The Defense Department plans to release the implementation plan for its National Defense Industrial Strategy in early fall. America’s adversaries may not wait that long.

Russia certainly isn’t waiting in Ukraine. Iran isn’t waiting in Israel. And from the Red Sea to the Taiwan Strait, America’s other adversaries aren’t likely to respect such a timeline.

While Israel’s Iron Dome defenses were successful in countering Tehran’s missiles, the episode shows the dangers inherent when a supply of weapons is limited. And make no mistake, that supply is limited.

Those in government now, whether civil service or political appointee, must understand that no acquisition decision should ever be made without considering the industrial base.

The bottom line is the industrial base cannot be considered in isolation.
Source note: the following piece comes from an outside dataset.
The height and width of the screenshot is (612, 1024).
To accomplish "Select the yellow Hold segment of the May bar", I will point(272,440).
It needs to be a part of the holistic way DOD does acquisition.

The root of the problem is that acquisition program managers typically focus on three things: cost, schedule, and performance – commonly referred to as “the three-legged stool.” What’s taken for granted is the defense industrial base, from which these products, services, and assets flow. It is almost always assumed the DIB will be there to support whatever acquisition decision is made. Instead, the Defense Department needs a four-legged stool where that fourth leg is the defense-industrial base.

To illustrate — what if a service or program decides to procure fewer missiles or aircraft or ammunition than the previous year? What is the effect on the industrial base — especially on sub-tier suppliers? Do those quantities put them below the minimum sustaining rate they need to stay in business?
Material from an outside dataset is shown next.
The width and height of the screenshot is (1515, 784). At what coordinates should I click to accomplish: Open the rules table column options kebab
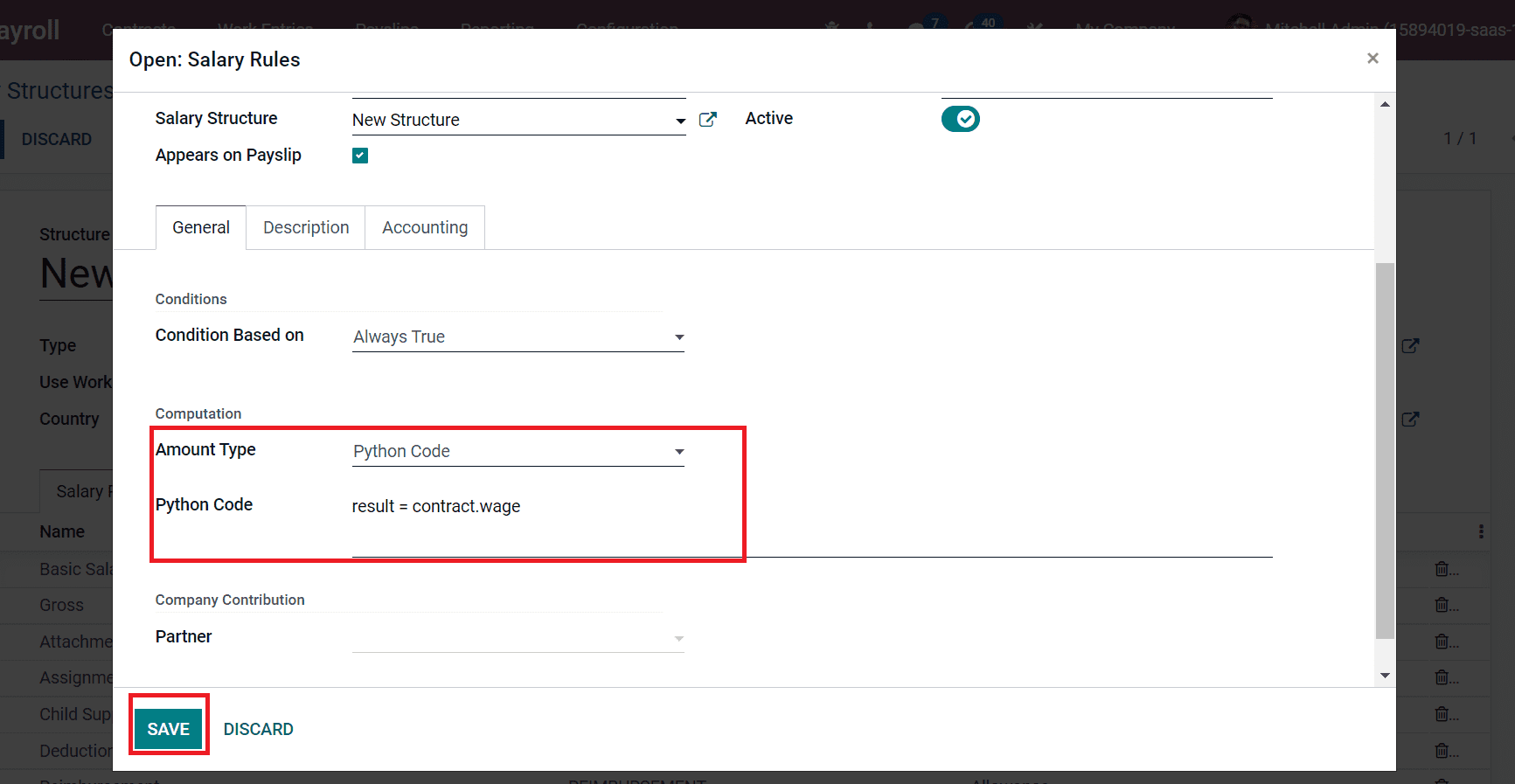(x=1480, y=531)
In the past several years, as the U.S. has attempted to simultaneously support two allies, Ukraine and Israel, while also preparing to support others in the Indo-Pacific region, it became obvious the Defense Department has paid a price for not considering and investing in the defense-industrial base. The cumulative effect is an industrial base that has atrophied and is unprepared to support a true crisis.

The challenge has been unprecedented. The U.S. has donated over 2 million rounds of 155mm ammunition to Ukraine and is struggling to replenish its inventory. After three years of intense, focused effort, production has only increased from 14,400 per month to 30,000 rounds, though it’s on its way to 100,000. All while Ukraine is shooting an average of 5,000 rounds per day and when DOD is now also supplying Israel.
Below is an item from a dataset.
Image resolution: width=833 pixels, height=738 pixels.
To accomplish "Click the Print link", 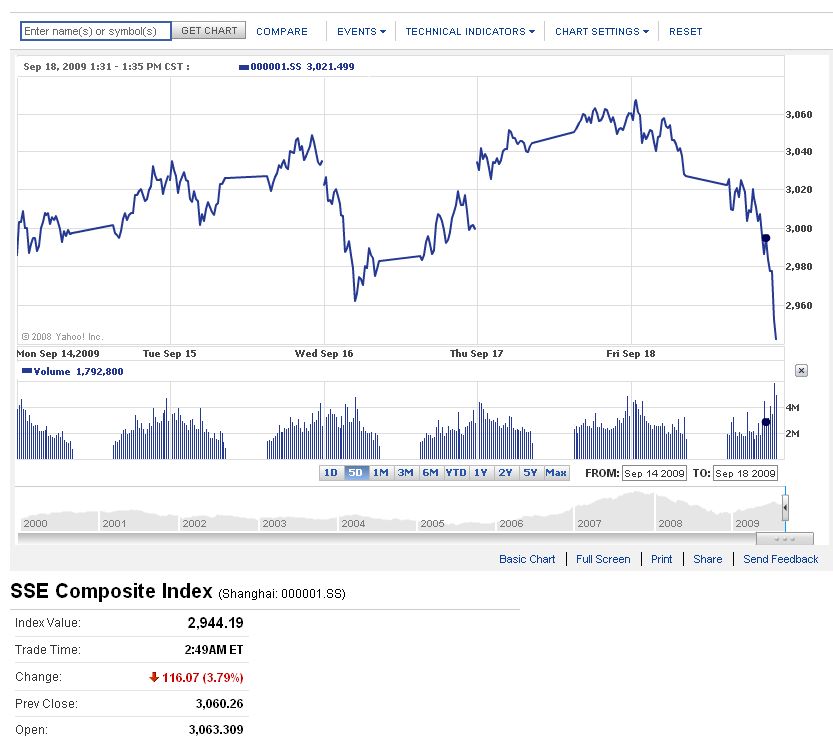I will click(661, 559).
The shortage of solid rocket motors has become a production bottleneck for multiple missile systems, such as the Guided Multiple Launch Rocket System. There are only two suppliers, both are capacity constrained, and there are multiple sub-tier suppliers who cannot keep up with the sudden increase in demand.

Obsolete parts have also been a major constraint when increasing production rates and another consequence of acquisition decisions that did not consider industrial base impacts. This limited production of Stinger and Patriot missiles.

The Defense Department plans to release the implementation plan for the NDIS sometime this fall. While the strategy includes a section on flexible acquisition that briefly touches on some of these themes, it clearly states it does not include broad-based acquisition reform. It must.

The industrial base cannot be considered in isolation. It needs to be a part of the holistic way DOD does acquisition. It must factor into every decision — not as an after-thought, but as the first thought. The time for the four-legged stool is now.

Christine Michienzi is a former senior defense official and the owner of MMR Defense Solutions as well as a nonresident senior associate at the Center for Strategic and International Studies.